Work instructions
a - Please list each person who writes in to the pole barn Q&A below, giving the name and town as the text shows them.
b - Proceed with the pole barn Q&A below from its last sentence onward.

Source extract
=== Begin Enclosure ===

Today’s Pole Barn Guru answers questions about multi-story pole barns, rubber coatings on posts, and building for heavy snow loads.
DEAR POLE BARN GURU: I am looking into a multi-story pole barn with the top story being a home. I would need outside assess to the top story also. Do you build the pole barn or just send the materials. DEBBY in OJAI
DEAR DEBBY: We provide multi-story post frame (pole barn) building homes on a regular basis. Having outside access to your second floor is highly doable. We are not contractors in any state, we provide complete custom designs, third-party engineer sealed, all materials delivered to your site as well as complete construction assembly instructions for an average individual to successfully erect their on beautiful home.
DEAR POLE BARN GURU: Is there an issue with rubber coating a post with liquid rubber for first 6 feet of the pole (or coating the whole post even) and pouring concrete and slab together around the posts in pier-slab foundation style? ROB in JACKSON
DEAR ROB: As long as your proposed product is nonflammable and has no toxic off gassing then it should not prove to be an issue other than time and expense to protect a product having an ability already to outlast any of us. You should read: https://www.hansenpolebuildings.com/2017/12/will-poles-rot-off/. It would also behoove you to have your building’s engineer of record sign off on using your product of choice.
DEAR POLE BARN GURU: We are in an area of 120 – 150 snow load in the mountains of MT and want to error on the 150 load side when building our shed. The shed plan is 30×70 (2 RV doors) on the 30 side) with a 15×70 enclosed lean to (car garage door on the 15 side) that will have a car garage, workshop and storage room. Can we do a pole building with this size of shed and snow load or do we have to go stick built? KIM in BIGFORK
DEAR KIM: Post frame construction lends itself to high snow load requirements much better than stick built. We just finished designs for a building is Truckee California where snow load is 390 psf.

=== End Enclosure ===

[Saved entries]
=== Begin Enclosure ===

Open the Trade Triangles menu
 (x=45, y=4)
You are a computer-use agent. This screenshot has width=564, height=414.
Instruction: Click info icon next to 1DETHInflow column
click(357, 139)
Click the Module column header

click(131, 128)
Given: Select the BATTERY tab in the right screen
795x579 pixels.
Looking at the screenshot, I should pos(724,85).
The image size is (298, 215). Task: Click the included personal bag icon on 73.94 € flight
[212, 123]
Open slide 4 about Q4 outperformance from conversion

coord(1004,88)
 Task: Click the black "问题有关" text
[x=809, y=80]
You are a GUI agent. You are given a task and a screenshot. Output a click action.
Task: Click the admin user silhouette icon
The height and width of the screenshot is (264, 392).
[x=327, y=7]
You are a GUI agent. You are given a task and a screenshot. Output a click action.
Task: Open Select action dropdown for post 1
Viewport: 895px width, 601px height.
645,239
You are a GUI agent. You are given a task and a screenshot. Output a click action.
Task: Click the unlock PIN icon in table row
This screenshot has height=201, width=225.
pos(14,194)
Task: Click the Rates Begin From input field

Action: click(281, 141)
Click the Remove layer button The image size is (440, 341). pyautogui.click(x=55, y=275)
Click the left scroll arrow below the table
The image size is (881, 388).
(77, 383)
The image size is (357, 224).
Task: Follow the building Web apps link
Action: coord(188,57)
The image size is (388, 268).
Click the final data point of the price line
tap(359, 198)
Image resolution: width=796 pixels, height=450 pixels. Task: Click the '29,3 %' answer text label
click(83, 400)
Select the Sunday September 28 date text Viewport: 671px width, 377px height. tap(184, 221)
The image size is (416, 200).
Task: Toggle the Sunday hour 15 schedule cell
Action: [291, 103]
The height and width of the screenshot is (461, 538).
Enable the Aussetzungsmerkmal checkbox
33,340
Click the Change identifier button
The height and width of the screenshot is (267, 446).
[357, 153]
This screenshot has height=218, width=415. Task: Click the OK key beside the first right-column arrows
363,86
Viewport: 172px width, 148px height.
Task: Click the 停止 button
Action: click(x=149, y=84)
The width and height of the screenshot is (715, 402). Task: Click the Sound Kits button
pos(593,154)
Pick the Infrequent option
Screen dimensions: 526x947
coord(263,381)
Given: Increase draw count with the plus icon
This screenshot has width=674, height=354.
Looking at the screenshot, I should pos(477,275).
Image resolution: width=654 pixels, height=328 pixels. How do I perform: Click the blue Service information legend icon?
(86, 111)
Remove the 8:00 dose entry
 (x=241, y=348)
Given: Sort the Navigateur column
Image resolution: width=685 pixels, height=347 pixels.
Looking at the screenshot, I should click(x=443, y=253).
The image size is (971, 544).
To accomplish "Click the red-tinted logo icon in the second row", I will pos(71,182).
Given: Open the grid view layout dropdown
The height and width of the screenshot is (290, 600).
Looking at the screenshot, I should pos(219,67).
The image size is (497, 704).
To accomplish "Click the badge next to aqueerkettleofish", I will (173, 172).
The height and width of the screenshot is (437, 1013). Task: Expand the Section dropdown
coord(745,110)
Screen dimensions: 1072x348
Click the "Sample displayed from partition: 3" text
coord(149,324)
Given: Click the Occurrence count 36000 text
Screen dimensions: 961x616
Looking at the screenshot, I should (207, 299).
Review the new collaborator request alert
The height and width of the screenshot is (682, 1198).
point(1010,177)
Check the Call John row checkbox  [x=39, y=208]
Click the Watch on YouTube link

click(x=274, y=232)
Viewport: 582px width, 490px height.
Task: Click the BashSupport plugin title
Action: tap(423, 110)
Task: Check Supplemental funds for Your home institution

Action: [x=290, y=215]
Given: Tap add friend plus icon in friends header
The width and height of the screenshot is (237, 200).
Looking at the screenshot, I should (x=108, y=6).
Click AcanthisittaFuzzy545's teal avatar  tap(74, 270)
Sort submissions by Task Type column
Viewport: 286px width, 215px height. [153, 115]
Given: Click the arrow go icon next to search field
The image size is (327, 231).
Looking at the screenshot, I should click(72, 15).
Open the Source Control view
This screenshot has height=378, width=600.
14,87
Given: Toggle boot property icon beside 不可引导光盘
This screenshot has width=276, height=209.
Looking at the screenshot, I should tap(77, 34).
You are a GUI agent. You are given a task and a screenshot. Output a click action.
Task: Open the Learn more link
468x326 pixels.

=== End Enclosure ===

Expected responses
a -
DEBBY in OJAI
ROB in JACKSON
KIM in BIGFORK

b -
The IBC, which was adopted (with modification) as the commercial building code in Wisconsin, is a code that is as applicable to agricultural buildings as it is to other commercial buildings. The WI administration code exemption that allows for the construction of non-structurally engineered farm buildings is outdated. In many cases, code exemptions for farm buildings are as old as the code themselves. The first building codes were largely fire codes (much like today’s codes) that were put in place to protect loss of life and property from large conflagrations (e.g. fires that consumed entire villages in some cases). Since farm buildings were small and located in rural areas where they were isolated from other buildings, there was little concern regarding loss of life and adjacent property when they did burn (which they often did) and hence they were exempted from building codes. As codes have changed so have farm building exemptions. While farm buildings are still largely exempt from fire, ventilation and energy codes, they seldom are exempt from electrical and plumbing codes, and some jurisdictions no longer exempt them from structural codes. The latter recognizes that large farm buildings need to be structurally engineered. In some jurisdictions (e.g. Arkansas) farm buildings must be designed and constructed in accordance with the governing commercial code, but there is no enforcement (i.e., there is no required plan submittal and no required on-site inspection).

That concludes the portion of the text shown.